Assigned task - Copy out all the entries word for word.

▼

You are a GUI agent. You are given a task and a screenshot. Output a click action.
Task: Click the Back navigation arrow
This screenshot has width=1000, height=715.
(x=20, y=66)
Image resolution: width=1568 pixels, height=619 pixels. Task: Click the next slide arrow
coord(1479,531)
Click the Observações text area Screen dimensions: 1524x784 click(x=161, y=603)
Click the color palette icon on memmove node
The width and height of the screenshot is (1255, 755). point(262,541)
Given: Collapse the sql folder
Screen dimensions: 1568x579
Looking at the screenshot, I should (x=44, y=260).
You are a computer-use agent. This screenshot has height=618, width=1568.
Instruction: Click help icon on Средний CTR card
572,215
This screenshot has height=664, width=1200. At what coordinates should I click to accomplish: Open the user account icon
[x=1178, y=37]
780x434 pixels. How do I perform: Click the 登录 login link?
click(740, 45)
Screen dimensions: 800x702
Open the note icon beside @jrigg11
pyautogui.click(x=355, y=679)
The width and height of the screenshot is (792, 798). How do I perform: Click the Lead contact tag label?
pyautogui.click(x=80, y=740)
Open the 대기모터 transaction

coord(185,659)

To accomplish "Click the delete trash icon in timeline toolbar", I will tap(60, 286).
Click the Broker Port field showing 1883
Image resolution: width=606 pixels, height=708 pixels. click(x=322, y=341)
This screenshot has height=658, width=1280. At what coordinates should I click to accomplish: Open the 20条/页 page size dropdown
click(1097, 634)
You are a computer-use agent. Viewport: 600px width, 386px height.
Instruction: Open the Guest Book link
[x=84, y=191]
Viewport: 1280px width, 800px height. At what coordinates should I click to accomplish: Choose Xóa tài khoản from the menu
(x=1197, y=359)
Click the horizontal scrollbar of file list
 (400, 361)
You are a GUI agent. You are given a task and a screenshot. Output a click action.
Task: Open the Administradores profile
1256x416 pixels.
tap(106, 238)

▲

Written solution -
You are a GUI agent. You are given a task and a screenshot. Output a click action.
Task: Click the Back navigation arrow
This screenshot has width=1000, height=715.
(x=20, y=66)
Image resolution: width=1568 pixels, height=619 pixels. Task: Click the next slide arrow
coord(1479,531)
Click the Observações text area Screen dimensions: 1524x784 click(x=161, y=603)
Click the color palette icon on memmove node
The width and height of the screenshot is (1255, 755). point(262,541)
Given: Collapse the sql folder
Screen dimensions: 1568x579
Looking at the screenshot, I should (x=44, y=260).
You are a computer-use agent. This screenshot has height=618, width=1568.
Instruction: Click help icon on Средний CTR card
572,215
This screenshot has height=664, width=1200. At what coordinates should I click to accomplish: Open the user account icon
[x=1178, y=37]
780x434 pixels. How do I perform: Click the 登录 login link?
click(740, 45)
Screen dimensions: 800x702
Open the note icon beside @jrigg11
pyautogui.click(x=355, y=679)
The width and height of the screenshot is (792, 798). How do I perform: Click the Lead contact tag label?
pyautogui.click(x=80, y=740)
Open the 대기모터 transaction

coord(185,659)

To accomplish "Click the delete trash icon in timeline toolbar", I will tap(60, 286).
Click the Broker Port field showing 1883
Image resolution: width=606 pixels, height=708 pixels. click(x=322, y=341)
This screenshot has height=658, width=1280. At what coordinates should I click to accomplish: Open the 20条/页 page size dropdown
click(1097, 634)
You are a computer-use agent. Viewport: 600px width, 386px height.
Instruction: Open the Guest Book link
[x=84, y=191]
Viewport: 1280px width, 800px height. At what coordinates should I click to accomplish: Choose Xóa tài khoản from the menu
(x=1197, y=359)
Click the horizontal scrollbar of file list
 (400, 361)
You are a GUI agent. You are given a task and a screenshot. Output a click action.
Task: Open the Administradores profile
1256x416 pixels.
tap(106, 238)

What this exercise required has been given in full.